- _BRIEF_: Would you copy only the lines below, beginning with the one that contains "Mitglied werden (132, 224)" and running through the last entry line?

Saved data entries
┄┄┄┄┄┄┄┄┄┄
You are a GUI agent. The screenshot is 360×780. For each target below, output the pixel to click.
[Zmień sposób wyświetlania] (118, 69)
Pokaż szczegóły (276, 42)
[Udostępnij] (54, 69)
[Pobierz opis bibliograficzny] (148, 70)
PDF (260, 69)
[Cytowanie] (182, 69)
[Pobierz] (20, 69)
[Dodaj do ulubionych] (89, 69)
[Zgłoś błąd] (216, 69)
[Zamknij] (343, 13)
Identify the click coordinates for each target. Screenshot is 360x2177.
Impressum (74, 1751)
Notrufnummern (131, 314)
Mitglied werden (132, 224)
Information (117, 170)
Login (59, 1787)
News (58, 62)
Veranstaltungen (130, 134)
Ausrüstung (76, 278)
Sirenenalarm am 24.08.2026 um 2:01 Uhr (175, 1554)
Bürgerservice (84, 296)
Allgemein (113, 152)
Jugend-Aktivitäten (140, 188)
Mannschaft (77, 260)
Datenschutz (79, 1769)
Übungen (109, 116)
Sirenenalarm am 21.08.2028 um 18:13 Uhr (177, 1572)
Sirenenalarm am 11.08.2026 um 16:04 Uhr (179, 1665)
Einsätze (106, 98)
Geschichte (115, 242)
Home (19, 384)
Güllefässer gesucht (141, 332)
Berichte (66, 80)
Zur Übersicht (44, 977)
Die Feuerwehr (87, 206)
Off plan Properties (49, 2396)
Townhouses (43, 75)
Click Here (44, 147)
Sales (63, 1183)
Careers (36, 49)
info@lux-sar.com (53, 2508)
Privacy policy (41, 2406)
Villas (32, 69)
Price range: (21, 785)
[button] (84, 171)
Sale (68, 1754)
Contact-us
┄┄┄┄┄┄┄┄┄┄
- _RESPONSE_:
Mitglied werden (132, 224)
Information (117, 170)
Login (59, 1787)
News (58, 62)
Veranstaltungen (130, 134)
Ausrüstung (76, 278)
Sirenenalarm am 24.08.2026 um 2:01 Uhr (175, 1554)
Bürgerservice (84, 296)
Allgemein (113, 152)
Jugend-Aktivitäten (140, 188)
Mannschaft (77, 260)
Datenschutz (79, 1769)
Übungen (109, 116)
Sirenenalarm am 21.08.2028 um 18:13 Uhr (177, 1572)
Sirenenalarm am 11.08.2026 um 16:04 Uhr (179, 1665)
Einsätze (106, 98)
Geschichte (115, 242)
Home (19, 384)
Güllefässer gesucht (141, 332)
Berichte (66, 80)
Zur Übersicht (44, 977)
Die Feuerwehr (87, 206)
Off plan Properties (49, 2396)
Townhouses (43, 75)
Click Here (44, 147)
Sales (63, 1183)
Careers (36, 49)
info@lux-sar.com (53, 2508)
Privacy policy (41, 2406)
Villas (32, 69)
Price range: (21, 785)
[button] (84, 171)
Sale (68, 1754)
Contact-us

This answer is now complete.